The seventh ground for ineffective counsel is that Cooper's appellate counsel refused to set forth the claim that the testimony of Kenny Lee described only a "buyer/seller" relationship with Petitioner, and refused to challenge the scope of the conspiracy charge in the indictment. The "buyer/seller" relationship is addressed in the Ground One analysis, and as it was not an error at the trial court level it cannot be an error that petitioner's appellate counsel did not raise this issue.

Ground Eight

Petitioner also alleges that his appellate counsel failed to challenge the "deliberate ignorance" instruction given to the jury. The Government argues that the deliberate ignorance instruction is only a harmless error if an error at all because a great deal of evidence was presented supporting actual knowledge by Cooper. Strickland establishes that a petitioner must be able to show that there would have been a different outcome but for counsel's action. In the case of the deliberate ignorance instruction, there was sufficient evidence independent from the deliberate ignorance element to result in a conviction.
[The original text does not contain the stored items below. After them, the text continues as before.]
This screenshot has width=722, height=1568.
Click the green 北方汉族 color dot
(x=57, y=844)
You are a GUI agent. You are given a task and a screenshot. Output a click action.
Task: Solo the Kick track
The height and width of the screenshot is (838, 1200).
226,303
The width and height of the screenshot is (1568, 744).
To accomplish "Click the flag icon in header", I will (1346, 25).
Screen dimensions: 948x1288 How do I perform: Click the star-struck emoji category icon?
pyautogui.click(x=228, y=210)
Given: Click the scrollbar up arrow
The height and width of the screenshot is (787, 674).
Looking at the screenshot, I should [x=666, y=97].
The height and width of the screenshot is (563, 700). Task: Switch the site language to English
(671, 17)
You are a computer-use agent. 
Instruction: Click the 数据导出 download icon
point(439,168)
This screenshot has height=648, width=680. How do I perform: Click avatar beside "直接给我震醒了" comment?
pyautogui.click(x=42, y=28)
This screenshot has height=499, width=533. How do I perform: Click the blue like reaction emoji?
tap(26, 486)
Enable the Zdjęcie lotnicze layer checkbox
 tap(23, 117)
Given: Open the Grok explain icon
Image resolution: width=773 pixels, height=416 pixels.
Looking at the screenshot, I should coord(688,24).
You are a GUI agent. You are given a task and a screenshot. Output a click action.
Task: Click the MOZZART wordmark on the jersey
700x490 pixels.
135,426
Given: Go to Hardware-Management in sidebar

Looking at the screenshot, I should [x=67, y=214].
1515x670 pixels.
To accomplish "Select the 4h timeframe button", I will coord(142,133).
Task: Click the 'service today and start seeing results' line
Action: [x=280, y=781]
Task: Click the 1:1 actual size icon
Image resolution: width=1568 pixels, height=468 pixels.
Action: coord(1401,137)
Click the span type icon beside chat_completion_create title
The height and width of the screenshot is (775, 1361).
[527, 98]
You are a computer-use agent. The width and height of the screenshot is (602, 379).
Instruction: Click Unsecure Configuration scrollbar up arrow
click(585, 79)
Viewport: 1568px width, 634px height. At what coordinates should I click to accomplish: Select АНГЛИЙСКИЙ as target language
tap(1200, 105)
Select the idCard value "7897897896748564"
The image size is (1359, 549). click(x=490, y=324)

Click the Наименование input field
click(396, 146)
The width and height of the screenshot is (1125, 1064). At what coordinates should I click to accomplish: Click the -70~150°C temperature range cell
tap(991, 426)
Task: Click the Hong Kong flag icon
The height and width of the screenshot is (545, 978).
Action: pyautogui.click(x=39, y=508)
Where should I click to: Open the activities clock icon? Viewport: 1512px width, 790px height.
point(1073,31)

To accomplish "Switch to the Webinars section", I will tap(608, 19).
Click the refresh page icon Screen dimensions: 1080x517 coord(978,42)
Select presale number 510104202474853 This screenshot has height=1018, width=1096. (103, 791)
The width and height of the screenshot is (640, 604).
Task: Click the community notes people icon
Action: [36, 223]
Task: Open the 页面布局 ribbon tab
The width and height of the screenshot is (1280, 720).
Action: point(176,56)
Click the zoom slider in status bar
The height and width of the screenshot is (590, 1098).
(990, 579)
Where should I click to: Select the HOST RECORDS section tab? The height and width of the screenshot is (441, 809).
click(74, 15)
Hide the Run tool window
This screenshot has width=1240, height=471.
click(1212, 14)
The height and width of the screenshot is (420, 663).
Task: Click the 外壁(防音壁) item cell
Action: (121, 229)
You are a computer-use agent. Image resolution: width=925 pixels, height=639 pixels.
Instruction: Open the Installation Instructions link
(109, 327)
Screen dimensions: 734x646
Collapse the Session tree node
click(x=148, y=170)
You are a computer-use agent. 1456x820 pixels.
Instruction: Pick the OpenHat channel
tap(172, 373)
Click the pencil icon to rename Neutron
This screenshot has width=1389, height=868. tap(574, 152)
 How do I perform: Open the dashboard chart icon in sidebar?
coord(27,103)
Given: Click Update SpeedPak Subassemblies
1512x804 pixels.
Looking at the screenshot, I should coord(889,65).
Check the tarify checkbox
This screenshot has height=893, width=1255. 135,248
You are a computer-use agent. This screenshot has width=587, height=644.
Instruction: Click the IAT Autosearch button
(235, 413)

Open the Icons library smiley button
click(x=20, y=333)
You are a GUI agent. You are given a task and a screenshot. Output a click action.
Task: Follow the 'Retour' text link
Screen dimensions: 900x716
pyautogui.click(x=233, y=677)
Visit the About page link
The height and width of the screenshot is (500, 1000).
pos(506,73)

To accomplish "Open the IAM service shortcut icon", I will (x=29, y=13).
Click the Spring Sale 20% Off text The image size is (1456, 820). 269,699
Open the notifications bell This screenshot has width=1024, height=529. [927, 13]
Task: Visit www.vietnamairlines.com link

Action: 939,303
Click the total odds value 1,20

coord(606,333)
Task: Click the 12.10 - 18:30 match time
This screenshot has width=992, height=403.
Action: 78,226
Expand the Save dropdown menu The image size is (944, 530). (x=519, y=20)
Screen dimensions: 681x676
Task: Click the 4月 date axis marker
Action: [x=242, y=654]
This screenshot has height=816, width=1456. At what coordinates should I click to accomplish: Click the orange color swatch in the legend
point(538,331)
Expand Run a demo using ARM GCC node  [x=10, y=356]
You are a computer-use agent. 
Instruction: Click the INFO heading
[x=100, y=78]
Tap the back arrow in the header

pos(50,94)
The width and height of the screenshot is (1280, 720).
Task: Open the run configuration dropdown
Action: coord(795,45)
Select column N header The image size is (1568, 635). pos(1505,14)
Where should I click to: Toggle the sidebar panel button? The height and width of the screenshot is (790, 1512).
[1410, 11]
C. Other Constitutional Violations

Ground Two

Cooper argues in his second ground, that the conspiracy conviction rested on an "agreement" with the government informer, referring to Kenny Lee. The "informer", Lee, testified at Cooper's trial about events that occurred while Lee was a co-conspirator and not yet an informant. The Government argues that Lee's testimony was properly used co-conspirator testimony. This Court agrees. Cooper has not provided any support for the argument that a co-conspirator may not testify during the trial of another conspirator.

Ground Three

In Ground Three, Cooper argues that the "prior bad acts" were not properly explained in the jury instruction, as there was no way the jury could disregard the prior bad acts of Cooper described during the trial. The jury instruction for prior bad acts was drawn verbatim from the Fifth Circuit Pattern Jury Instruction 1.30 and therefore was the appropriate instruction.

Ground Four

The fourth ground is that the "buyer/seller" exception to conspiracy was never explained to the jury. The conspiracy conviction was raised on direct appeal before the 5th Circuit, and they found sufficient evidence to support the defendant's conspiracy conviction, making the buyer/seller exception irrelevant. Ground Five

The final ground raised by petitioner is that the jury instruction of "deliberate ignorance" was prejudicial to Cooper. The deliberate ignorance instruction was taken verbatim from the Fifth Circuit Pattern Jury Instruction 1.37 defining "knowingly-to act". This goes to the sufficiency of evidence which was addressed by the Fifth Circuit when it upheld the conviction.

CONCLUSION

The Court finds Cooper's claims concerning the ineffective assistance of counsel and constitutional violations are without merit. Accordingly, Cooper's Motion to Vacate, Set Aside, or Correct Sentence under 28 U.S.C. § 2255 (Record Document 123) is DENIED.

THUS DONE AND SIGNED.

FootNotes


1. Grounds Two through Five are grouped together and analyzed, infra.